Not only are doctors under no legal (or ethical) obligation to provide futile treatment, they have a duty not to intervene in ways that are not in the patient’s best interests. Providing that the decision is in keeping with acceptable medical practice, discontinuing life-sustaining measures is lawful, even though will result in the patient’s death.
This is not to say that family members do not play an important role in the process – they are an important source of information about what the patient would have wanted. In addition, the decision to discontinue (or withhold) treatment will have profound consequences for those who love and care for the patient, doctors are reluctant to act against a family’s wishes.
Dr Mike Hunter, the director of Dunedin Hospital’s ICU, says that he waits until the family has come to accept the decision before acting, but adds that removing the responsibility from the family also relieves them of the pain, guilt and potential conflict of having to make that choice themselves. Similarly, one of the charge nurses describes her job and duty of care as extending to the family, especially if this is somebody’s first experience of death, because this experience will stay for them for the rest of their lives.
Given the diagnostic uncertainty in cases of brain injury and the fear of condemning a fully conscious person to death many people are likely to be uncomfortable with the idea of withholding life-sustaining treatment of patients in PVS or MCS. In addition, there are rare but regular news stories about patients who have been declared dead only to spontaneously show signs of recovery (one man most dramatically last year just as the family were preparing to say farewell prior to donating his organs). This is enough for many families to think twice when faced with the prospect of a loved one’s life support being turned off.
It is even harder in cases such as Anthony Bland – or more recently, in the controversial case in Florida of Terry Schiavo – where a person has no conscious awareness but whose body continues to function without artificial support. How can we be sure that they are, to all intents and purposes, dead?
This is where the research reported in the New England Journal of Medicine is significant. Functional magnetic resonance imaging (fMRI) has been used for a number of years to supplement behavioural observation as a diagnostic tool. fMRI detects changes in blood flow in the brain that indicate neuronal activity, and has been used to assess the extent of brain damage in comatose or non-responsive patients (this was not possible with Terry Schiavo because she had metal implants in her head).
Until now, however, there has been no way to determine whether responses to external stimuli (names, touch etc) reflected conscious thought or are merely reflexive responses. In the February study, researchers attempted to establish virtual communication with 54 patients diagnosed with MCS or PVS. They were asked to imagine playing tennis or visualise walking around a familiar space, and five of them showed increased blood flow to the motor cortex when asked to think of tennis, and to the visual cortex when asked to mentally navigate a room, indicating they heard and understood at least some of what was being said.

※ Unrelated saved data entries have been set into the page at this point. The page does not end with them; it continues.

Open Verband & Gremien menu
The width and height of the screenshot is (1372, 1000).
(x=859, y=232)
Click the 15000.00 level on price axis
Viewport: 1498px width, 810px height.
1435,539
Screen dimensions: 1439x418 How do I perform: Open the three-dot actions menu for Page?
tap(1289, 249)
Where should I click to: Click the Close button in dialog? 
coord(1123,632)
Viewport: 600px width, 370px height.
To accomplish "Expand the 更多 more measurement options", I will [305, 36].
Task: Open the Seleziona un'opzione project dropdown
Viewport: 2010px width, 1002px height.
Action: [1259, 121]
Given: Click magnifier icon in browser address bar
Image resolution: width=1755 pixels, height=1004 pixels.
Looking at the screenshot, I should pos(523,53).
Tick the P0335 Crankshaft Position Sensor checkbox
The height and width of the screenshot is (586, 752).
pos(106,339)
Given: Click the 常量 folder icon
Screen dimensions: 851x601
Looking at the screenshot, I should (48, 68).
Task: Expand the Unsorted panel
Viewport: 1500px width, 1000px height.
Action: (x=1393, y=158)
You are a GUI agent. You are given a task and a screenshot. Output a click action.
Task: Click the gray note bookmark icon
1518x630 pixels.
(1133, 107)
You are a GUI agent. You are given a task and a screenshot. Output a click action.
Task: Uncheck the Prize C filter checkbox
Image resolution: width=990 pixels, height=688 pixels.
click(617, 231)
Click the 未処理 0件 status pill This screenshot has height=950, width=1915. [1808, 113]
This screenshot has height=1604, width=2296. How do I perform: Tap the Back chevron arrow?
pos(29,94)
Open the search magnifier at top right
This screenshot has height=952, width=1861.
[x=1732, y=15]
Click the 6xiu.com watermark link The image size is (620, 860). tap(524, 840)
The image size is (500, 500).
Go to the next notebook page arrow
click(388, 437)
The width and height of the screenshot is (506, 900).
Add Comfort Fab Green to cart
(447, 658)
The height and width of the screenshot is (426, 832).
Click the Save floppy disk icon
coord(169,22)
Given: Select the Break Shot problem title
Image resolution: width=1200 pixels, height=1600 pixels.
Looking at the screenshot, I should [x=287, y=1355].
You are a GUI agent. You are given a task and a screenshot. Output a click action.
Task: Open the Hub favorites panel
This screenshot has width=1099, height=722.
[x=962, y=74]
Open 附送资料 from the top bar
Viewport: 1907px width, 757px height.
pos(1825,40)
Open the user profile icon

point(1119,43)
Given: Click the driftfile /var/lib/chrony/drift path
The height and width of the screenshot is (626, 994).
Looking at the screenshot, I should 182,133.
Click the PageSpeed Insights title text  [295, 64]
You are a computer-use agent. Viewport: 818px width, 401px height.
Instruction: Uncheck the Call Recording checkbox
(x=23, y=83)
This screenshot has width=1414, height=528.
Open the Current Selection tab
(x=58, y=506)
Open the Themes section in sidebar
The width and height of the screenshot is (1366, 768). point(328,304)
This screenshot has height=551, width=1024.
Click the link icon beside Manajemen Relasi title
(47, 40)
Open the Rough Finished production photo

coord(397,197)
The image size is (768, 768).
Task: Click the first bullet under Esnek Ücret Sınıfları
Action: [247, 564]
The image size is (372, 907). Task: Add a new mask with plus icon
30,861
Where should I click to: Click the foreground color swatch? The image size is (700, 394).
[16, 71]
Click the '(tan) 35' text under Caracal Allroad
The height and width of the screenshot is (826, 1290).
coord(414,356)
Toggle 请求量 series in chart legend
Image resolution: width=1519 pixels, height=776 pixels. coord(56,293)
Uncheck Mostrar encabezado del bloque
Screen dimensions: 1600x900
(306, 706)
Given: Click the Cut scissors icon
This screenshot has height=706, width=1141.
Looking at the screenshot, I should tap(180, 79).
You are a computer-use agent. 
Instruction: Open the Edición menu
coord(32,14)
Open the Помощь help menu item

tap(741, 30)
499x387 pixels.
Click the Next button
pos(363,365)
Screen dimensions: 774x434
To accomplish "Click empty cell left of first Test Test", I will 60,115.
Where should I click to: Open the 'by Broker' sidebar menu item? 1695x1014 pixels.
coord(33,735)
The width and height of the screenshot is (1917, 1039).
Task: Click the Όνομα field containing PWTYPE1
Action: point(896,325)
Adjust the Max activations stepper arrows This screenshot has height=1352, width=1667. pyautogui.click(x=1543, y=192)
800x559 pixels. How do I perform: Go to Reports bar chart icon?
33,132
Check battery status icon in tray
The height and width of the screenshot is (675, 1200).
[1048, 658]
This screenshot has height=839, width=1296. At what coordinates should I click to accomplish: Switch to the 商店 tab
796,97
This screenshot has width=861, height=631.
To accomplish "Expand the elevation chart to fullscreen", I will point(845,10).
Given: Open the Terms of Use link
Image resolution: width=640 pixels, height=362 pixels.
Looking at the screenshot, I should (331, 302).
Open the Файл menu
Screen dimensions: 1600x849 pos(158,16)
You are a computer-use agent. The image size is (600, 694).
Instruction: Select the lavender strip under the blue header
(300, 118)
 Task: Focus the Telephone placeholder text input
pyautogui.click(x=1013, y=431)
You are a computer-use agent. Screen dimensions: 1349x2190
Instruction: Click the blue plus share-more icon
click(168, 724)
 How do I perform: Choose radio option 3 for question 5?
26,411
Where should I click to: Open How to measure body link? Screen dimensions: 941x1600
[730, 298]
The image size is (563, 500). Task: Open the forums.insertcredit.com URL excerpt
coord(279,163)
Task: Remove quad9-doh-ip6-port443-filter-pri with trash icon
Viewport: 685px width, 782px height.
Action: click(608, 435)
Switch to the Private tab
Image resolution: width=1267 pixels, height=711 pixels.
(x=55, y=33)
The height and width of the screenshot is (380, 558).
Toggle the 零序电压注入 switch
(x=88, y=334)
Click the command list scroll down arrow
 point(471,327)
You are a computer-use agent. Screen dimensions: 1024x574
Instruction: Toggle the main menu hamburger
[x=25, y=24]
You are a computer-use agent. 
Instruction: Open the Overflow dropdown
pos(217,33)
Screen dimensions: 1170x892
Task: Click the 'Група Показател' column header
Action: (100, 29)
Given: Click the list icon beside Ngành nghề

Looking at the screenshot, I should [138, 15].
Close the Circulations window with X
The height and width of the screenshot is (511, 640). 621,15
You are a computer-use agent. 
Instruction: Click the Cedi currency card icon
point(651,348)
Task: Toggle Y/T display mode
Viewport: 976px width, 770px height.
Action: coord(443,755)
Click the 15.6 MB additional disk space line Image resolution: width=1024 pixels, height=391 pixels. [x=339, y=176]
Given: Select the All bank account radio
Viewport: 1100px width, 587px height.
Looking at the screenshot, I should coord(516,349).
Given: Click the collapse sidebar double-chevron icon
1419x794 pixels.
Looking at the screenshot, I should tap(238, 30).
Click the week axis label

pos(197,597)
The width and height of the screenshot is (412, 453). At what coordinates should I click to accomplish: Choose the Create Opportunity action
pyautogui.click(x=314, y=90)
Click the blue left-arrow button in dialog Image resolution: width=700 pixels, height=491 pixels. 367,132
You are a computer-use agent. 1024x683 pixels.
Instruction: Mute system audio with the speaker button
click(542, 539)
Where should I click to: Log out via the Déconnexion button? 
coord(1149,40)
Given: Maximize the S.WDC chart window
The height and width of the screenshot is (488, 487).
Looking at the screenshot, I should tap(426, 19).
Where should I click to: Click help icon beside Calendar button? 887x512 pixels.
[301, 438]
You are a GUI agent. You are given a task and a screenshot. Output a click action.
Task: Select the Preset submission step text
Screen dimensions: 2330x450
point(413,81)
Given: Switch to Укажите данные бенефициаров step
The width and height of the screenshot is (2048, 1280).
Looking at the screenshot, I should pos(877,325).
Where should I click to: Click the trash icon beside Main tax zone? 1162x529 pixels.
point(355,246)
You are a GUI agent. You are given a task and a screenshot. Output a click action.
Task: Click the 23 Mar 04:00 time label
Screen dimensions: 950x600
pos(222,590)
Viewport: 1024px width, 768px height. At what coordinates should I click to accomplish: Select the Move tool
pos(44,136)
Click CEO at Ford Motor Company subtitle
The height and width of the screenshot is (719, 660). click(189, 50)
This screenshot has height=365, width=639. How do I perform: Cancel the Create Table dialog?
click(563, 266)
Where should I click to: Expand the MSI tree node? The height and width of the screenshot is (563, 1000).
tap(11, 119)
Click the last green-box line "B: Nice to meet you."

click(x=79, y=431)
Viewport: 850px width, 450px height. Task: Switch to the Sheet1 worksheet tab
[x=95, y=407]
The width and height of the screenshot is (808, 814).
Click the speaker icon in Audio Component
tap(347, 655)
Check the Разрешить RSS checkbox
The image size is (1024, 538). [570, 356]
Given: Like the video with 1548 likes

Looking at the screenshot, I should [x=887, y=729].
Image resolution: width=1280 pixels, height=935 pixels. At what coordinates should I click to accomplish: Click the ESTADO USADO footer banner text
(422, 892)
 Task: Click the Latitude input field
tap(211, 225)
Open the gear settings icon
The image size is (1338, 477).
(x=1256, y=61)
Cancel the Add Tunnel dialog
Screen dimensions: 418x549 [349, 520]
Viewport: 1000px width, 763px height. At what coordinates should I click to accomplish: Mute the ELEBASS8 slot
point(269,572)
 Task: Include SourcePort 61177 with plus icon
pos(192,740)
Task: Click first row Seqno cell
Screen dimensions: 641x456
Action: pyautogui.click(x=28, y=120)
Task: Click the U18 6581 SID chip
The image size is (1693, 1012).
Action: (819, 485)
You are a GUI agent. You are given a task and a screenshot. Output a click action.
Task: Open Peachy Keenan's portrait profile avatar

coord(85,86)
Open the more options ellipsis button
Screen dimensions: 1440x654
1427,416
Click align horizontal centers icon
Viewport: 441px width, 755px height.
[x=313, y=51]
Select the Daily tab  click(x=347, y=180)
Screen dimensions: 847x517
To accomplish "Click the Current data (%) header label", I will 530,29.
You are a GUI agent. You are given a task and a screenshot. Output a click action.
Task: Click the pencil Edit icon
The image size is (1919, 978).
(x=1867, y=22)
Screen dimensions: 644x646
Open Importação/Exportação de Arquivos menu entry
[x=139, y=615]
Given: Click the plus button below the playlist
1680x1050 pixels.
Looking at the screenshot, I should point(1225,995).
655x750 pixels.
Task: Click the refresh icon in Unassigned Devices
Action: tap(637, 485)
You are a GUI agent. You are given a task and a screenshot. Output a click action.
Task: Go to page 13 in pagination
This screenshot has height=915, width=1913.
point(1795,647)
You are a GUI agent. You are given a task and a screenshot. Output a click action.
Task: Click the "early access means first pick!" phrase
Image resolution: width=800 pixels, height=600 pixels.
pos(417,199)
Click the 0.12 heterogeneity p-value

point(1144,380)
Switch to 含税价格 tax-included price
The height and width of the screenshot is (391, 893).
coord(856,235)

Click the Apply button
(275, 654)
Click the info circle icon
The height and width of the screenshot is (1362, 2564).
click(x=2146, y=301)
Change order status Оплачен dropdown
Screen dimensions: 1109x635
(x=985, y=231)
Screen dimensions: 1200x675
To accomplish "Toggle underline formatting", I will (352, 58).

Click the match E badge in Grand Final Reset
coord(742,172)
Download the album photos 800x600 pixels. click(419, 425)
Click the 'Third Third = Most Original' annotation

One of these patients was also able to accurately answer questions about his family by thinking ‘tennis’ for yes and ‘walking’ for no, the mental equivalent of Bauby’s eye-blinking. Although only preliminary, these results show not only the utility of fMRI for detecting awareness and cognitive function in severely brain-injured patients (critical for distinguishing between PVS and MCS), but also mean that in future some MCS patient previously unable to communicate may be able to make their own treatment decisions. Similarly, it may provide some certainty to grieving friends and family of PVS patients for whom food and fluids have been withdrawn that the person they loved is truly gone.